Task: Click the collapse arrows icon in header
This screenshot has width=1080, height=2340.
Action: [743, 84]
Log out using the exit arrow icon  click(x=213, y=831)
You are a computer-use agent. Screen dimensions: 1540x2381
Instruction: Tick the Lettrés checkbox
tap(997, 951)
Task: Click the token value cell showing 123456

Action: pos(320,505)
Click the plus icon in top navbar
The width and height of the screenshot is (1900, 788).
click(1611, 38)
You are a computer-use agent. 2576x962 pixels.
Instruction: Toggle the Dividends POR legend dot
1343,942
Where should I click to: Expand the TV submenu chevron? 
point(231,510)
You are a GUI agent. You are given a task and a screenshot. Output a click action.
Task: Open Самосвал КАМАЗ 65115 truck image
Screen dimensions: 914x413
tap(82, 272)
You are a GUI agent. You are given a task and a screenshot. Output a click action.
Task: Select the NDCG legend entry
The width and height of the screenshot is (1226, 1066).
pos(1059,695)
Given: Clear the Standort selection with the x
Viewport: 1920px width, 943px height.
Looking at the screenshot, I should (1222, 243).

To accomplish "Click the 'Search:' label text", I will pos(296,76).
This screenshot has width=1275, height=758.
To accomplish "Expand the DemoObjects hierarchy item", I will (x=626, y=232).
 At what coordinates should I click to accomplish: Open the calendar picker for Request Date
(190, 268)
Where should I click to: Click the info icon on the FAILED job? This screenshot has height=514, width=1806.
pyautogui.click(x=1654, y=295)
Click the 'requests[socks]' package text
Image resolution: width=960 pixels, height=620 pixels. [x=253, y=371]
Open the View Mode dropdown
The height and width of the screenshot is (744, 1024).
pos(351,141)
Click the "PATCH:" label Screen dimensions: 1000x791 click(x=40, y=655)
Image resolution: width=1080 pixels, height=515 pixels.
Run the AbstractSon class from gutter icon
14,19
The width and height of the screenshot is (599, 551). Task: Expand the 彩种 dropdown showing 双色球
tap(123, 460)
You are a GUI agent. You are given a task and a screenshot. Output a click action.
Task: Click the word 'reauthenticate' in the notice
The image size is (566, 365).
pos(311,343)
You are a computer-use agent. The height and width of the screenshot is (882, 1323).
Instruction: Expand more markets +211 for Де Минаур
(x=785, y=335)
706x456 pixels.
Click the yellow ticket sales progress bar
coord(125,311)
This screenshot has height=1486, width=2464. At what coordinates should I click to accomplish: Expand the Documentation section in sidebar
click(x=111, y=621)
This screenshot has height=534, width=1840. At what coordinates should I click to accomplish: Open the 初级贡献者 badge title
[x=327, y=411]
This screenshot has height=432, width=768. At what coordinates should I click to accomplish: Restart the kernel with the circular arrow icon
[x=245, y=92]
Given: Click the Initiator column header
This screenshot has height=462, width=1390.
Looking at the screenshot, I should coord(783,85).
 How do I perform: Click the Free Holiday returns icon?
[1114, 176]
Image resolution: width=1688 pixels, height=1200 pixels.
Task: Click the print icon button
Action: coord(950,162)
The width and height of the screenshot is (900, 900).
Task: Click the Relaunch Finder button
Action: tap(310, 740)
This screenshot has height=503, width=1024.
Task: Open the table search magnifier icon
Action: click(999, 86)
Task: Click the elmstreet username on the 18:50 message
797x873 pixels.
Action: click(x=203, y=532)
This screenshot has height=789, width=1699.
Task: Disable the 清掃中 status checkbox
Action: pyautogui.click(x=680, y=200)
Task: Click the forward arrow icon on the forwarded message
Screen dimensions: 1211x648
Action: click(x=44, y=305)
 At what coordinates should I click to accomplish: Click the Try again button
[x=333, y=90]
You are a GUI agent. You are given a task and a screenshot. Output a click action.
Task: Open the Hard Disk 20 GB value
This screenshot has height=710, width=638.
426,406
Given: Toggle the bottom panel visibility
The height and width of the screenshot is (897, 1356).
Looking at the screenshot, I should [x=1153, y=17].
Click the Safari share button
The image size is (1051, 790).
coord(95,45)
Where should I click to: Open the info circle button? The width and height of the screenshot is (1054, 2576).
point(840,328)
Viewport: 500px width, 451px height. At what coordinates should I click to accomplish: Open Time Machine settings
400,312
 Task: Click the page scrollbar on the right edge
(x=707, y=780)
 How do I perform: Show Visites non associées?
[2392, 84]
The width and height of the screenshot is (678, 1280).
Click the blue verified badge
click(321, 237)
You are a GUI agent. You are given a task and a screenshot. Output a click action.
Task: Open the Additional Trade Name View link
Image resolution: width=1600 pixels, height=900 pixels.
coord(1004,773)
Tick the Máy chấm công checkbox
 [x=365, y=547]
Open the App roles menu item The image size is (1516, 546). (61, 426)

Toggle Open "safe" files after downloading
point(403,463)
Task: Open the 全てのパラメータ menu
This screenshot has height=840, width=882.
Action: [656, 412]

- **What this task involves**
Could you retype the entire listing exactly?

- **Result of this task**
Task: Click the collapse arrows icon in header
This screenshot has width=1080, height=2340.
Action: [743, 84]
Log out using the exit arrow icon  click(x=213, y=831)
You are a computer-use agent. Screen dimensions: 1540x2381
Instruction: Tick the Lettrés checkbox
tap(997, 951)
Task: Click the token value cell showing 123456

Action: pos(320,505)
Click the plus icon in top navbar
The width and height of the screenshot is (1900, 788).
click(1611, 38)
You are a computer-use agent. 2576x962 pixels.
Instruction: Toggle the Dividends POR legend dot
1343,942
Where should I click to: Expand the TV submenu chevron? 
point(231,510)
You are a GUI agent. You are given a task and a screenshot. Output a click action.
Task: Open Самосвал КАМАЗ 65115 truck image
Screen dimensions: 914x413
tap(82, 272)
You are a GUI agent. You are given a task and a screenshot. Output a click action.
Task: Select the NDCG legend entry
The width and height of the screenshot is (1226, 1066).
pos(1059,695)
Given: Clear the Standort selection with the x
Viewport: 1920px width, 943px height.
Looking at the screenshot, I should (1222, 243).

To accomplish "Click the 'Search:' label text", I will pos(296,76).
This screenshot has width=1275, height=758.
To accomplish "Expand the DemoObjects hierarchy item", I will (x=626, y=232).
 At what coordinates should I click to accomplish: Open the calendar picker for Request Date
(190, 268)
Where should I click to: Click the info icon on the FAILED job? This screenshot has height=514, width=1806.
pyautogui.click(x=1654, y=295)
Click the 'requests[socks]' package text
Image resolution: width=960 pixels, height=620 pixels. [x=253, y=371]
Open the View Mode dropdown
The height and width of the screenshot is (744, 1024).
pos(351,141)
Click the "PATCH:" label Screen dimensions: 1000x791 click(x=40, y=655)
Image resolution: width=1080 pixels, height=515 pixels.
Run the AbstractSon class from gutter icon
14,19
The width and height of the screenshot is (599, 551). Task: Expand the 彩种 dropdown showing 双色球
tap(123, 460)
You are a GUI agent. You are given a task and a screenshot. Output a click action.
Task: Click the word 'reauthenticate' in the notice
The image size is (566, 365).
pos(311,343)
You are a computer-use agent. The height and width of the screenshot is (882, 1323).
Instruction: Expand more markets +211 for Де Минаур
(x=785, y=335)
706x456 pixels.
Click the yellow ticket sales progress bar
coord(125,311)
This screenshot has height=1486, width=2464. At what coordinates should I click to accomplish: Expand the Documentation section in sidebar
click(x=111, y=621)
This screenshot has height=534, width=1840. At what coordinates should I click to accomplish: Open the 初级贡献者 badge title
[x=327, y=411]
This screenshot has height=432, width=768. At what coordinates should I click to accomplish: Restart the kernel with the circular arrow icon
[x=245, y=92]
Given: Click the Initiator column header
This screenshot has height=462, width=1390.
Looking at the screenshot, I should coord(783,85).
 How do I perform: Click the Free Holiday returns icon?
[1114, 176]
Image resolution: width=1688 pixels, height=1200 pixels.
Task: Click the print icon button
Action: coord(950,162)
The width and height of the screenshot is (900, 900).
Task: Click the Relaunch Finder button
Action: tap(310, 740)
This screenshot has height=503, width=1024.
Task: Open the table search magnifier icon
Action: click(999, 86)
Task: Click the elmstreet username on the 18:50 message
797x873 pixels.
Action: click(x=203, y=532)
This screenshot has height=789, width=1699.
Task: Disable the 清掃中 status checkbox
Action: pyautogui.click(x=680, y=200)
Task: Click the forward arrow icon on the forwarded message
Screen dimensions: 1211x648
Action: click(x=44, y=305)
 At what coordinates should I click to accomplish: Click the Try again button
[x=333, y=90]
You are a GUI agent. You are given a task and a screenshot. Output a click action.
Task: Open the Hard Disk 20 GB value
This screenshot has height=710, width=638.
426,406
Given: Toggle the bottom panel visibility
The height and width of the screenshot is (897, 1356).
Looking at the screenshot, I should [x=1153, y=17].
Click the Safari share button
The image size is (1051, 790).
coord(95,45)
Where should I click to: Open the info circle button? The width and height of the screenshot is (1054, 2576).
point(840,328)
Viewport: 500px width, 451px height. At what coordinates should I click to accomplish: Open Time Machine settings
400,312
 Task: Click the page scrollbar on the right edge
(x=707, y=780)
 How do I perform: Show Visites non associées?
[2392, 84]
The width and height of the screenshot is (678, 1280).
Click the blue verified badge
click(321, 237)
You are a GUI agent. You are given a task and a screenshot. Output a click action.
Task: Open the Additional Trade Name View link
Image resolution: width=1600 pixels, height=900 pixels.
coord(1004,773)
Tick the Máy chấm công checkbox
 [x=365, y=547]
Open the App roles menu item The image size is (1516, 546). (61, 426)

Toggle Open "safe" files after downloading
point(403,463)
Task: Open the 全てのパラメータ menu
This screenshot has height=840, width=882.
Action: [656, 412]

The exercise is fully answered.